◆ **Aim of the exercise**
The data below holds a line containing "[Open Wishlist] (264, 2555)" and a line containing "Terms of service (231, 2508)"; please quote exactly those two lines and every line between them, and nothing else.

◆ **Data supplied**
————————

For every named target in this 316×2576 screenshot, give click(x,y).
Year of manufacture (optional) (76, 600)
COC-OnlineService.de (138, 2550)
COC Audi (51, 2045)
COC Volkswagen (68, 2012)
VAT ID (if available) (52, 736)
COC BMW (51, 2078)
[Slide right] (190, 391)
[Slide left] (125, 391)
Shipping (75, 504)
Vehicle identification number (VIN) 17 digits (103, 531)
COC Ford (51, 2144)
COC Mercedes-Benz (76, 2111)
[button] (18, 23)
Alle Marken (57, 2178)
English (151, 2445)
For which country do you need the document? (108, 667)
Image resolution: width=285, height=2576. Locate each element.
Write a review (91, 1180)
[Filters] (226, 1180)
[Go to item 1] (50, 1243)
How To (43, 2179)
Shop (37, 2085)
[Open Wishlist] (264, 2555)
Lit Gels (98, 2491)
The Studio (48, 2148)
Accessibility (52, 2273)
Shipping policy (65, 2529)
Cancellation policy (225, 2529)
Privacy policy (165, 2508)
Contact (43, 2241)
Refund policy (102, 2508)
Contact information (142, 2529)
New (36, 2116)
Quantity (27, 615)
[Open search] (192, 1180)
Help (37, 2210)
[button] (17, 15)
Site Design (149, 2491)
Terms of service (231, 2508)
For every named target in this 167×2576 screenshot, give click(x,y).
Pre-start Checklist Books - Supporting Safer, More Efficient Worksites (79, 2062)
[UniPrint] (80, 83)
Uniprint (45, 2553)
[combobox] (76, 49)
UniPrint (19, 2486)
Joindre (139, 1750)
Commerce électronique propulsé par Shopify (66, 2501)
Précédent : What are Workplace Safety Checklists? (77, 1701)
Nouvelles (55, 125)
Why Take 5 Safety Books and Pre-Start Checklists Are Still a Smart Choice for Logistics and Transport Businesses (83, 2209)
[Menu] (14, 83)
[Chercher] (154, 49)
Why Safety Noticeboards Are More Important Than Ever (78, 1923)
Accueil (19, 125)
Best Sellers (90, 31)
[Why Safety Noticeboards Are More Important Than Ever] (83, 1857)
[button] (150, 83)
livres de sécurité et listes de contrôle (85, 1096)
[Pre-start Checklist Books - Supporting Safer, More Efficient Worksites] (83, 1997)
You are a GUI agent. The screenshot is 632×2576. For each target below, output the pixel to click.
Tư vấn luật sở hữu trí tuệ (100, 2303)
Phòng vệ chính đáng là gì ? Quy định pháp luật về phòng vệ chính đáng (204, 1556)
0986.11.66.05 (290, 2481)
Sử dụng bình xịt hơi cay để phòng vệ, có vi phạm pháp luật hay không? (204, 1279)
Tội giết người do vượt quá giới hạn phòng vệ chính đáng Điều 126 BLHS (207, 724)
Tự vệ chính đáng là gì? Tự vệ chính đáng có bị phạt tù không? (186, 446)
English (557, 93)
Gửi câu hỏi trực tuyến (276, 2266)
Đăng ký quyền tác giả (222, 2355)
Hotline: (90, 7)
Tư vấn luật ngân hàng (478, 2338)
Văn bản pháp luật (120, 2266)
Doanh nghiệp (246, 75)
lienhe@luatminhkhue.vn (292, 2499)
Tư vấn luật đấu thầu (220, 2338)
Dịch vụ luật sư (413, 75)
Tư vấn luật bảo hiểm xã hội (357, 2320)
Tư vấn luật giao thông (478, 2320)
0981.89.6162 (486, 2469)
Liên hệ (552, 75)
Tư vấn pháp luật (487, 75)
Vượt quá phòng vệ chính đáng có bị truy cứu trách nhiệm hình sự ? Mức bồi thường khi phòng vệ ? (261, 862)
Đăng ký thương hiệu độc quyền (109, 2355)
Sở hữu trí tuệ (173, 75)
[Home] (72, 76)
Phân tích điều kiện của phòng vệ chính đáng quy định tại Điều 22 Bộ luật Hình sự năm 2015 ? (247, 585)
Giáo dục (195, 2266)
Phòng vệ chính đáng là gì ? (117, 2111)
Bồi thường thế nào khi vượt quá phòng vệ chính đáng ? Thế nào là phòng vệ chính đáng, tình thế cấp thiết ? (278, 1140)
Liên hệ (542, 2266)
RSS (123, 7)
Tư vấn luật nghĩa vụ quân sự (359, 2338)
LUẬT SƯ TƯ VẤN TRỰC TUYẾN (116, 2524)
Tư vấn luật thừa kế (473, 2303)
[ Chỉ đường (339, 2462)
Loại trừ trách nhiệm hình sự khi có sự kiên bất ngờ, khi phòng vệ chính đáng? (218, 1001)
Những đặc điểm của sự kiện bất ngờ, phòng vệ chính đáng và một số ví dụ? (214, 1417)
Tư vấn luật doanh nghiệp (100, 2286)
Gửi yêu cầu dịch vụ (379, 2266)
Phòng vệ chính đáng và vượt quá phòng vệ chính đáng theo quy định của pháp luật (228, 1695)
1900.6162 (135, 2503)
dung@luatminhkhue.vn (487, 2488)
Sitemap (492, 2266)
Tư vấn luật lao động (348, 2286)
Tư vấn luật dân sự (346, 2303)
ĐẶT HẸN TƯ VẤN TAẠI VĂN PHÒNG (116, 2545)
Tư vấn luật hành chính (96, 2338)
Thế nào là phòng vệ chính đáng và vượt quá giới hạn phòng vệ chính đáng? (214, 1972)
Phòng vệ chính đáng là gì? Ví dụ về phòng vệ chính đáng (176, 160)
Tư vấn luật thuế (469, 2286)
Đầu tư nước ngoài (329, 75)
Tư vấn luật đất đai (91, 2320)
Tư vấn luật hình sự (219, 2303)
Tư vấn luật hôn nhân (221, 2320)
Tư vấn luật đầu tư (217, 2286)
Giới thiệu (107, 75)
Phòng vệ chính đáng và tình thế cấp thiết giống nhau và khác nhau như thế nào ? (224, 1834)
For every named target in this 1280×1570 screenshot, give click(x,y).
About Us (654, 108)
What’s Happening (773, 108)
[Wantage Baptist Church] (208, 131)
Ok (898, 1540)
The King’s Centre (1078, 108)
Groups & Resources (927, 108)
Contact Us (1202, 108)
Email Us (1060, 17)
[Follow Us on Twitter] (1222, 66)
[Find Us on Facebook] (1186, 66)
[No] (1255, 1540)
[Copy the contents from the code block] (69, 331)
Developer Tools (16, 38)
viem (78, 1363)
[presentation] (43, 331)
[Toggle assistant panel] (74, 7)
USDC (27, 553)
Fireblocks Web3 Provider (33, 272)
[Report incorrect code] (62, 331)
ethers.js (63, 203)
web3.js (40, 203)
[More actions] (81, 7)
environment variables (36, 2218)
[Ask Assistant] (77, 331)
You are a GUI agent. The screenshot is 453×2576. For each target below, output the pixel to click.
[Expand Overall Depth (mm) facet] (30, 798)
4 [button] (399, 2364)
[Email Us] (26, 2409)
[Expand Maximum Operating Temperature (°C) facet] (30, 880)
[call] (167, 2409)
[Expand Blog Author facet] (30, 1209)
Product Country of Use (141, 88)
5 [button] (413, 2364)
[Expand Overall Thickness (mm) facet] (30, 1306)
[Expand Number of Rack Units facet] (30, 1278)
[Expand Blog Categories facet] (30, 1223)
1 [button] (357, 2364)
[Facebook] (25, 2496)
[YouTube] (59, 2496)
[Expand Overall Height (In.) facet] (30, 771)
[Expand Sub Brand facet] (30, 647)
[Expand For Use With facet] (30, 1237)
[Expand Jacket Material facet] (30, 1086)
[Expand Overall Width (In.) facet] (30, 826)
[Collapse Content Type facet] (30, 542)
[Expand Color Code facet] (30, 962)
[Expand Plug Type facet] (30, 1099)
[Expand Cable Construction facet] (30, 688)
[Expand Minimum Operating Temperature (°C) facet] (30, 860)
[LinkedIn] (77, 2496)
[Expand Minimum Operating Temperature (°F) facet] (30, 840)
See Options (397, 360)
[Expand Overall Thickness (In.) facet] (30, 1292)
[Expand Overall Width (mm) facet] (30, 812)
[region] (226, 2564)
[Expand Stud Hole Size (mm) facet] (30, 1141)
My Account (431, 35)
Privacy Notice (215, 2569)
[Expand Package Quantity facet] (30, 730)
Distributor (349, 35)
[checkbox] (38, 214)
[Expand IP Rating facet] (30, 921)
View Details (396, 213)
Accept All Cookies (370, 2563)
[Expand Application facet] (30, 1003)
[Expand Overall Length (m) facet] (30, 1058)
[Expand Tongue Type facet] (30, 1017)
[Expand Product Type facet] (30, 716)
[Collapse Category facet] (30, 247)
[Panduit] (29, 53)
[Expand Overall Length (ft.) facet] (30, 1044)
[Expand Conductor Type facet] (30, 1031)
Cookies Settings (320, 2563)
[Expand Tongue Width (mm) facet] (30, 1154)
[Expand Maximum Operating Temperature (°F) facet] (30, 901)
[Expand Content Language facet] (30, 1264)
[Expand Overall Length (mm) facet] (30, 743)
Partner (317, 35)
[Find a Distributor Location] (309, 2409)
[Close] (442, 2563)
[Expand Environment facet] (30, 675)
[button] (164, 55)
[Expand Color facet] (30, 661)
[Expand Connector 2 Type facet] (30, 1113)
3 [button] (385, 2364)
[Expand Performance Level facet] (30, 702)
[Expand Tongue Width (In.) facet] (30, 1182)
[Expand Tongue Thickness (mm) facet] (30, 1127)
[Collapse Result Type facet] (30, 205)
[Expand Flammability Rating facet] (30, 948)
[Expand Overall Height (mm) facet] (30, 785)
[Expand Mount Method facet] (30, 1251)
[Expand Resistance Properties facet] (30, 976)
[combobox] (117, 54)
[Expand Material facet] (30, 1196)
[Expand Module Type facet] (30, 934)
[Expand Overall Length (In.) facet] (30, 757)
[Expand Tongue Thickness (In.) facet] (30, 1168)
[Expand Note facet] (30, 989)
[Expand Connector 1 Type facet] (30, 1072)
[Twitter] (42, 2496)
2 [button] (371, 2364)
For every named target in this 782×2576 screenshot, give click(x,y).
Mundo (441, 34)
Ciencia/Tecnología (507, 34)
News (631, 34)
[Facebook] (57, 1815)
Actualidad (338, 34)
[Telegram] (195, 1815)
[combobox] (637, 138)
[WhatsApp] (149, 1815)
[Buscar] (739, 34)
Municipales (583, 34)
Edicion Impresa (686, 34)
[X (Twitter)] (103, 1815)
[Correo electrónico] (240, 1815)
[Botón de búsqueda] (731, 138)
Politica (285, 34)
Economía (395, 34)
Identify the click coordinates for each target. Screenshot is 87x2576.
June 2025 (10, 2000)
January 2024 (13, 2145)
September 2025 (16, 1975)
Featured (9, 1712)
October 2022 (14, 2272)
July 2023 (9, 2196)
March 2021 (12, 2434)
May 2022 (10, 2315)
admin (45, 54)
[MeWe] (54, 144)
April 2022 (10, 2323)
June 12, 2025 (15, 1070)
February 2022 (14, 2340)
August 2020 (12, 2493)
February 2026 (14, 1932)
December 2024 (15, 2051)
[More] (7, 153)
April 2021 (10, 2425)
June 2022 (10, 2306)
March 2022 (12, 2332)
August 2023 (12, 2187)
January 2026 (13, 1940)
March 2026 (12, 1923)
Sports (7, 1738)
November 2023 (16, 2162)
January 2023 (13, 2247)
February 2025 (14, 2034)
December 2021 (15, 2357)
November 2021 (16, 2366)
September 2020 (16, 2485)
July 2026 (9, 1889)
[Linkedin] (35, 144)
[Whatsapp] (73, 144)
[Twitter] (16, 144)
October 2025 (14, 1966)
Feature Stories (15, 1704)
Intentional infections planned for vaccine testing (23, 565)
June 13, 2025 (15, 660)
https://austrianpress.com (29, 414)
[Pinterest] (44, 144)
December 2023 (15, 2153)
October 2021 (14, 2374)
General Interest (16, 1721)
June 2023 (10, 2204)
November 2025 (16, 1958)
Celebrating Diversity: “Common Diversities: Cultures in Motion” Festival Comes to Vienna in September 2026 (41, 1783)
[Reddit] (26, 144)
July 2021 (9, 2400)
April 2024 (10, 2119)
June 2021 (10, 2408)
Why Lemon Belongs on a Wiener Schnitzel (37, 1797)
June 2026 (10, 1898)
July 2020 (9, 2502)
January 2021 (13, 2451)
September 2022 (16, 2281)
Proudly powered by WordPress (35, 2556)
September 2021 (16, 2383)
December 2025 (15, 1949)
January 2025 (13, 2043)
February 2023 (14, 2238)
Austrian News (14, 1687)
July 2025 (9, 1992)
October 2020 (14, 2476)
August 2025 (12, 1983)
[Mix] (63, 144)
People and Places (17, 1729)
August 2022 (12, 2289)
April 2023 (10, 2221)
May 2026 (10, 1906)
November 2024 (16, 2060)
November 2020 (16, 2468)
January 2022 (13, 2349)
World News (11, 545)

————————

◆ **Exercise answer**
[Open Wishlist] (264, 2555)
Lit Gels (98, 2491)
The Studio (48, 2148)
Accessibility (52, 2273)
Shipping policy (65, 2529)
Cancellation policy (225, 2529)
Privacy policy (165, 2508)
Contact (43, 2241)
Refund policy (102, 2508)
Contact information (142, 2529)
New (36, 2116)
Quantity (27, 615)
[Open search] (192, 1180)
Help (37, 2210)
[button] (17, 15)
Site Design (149, 2491)
Terms of service (231, 2508)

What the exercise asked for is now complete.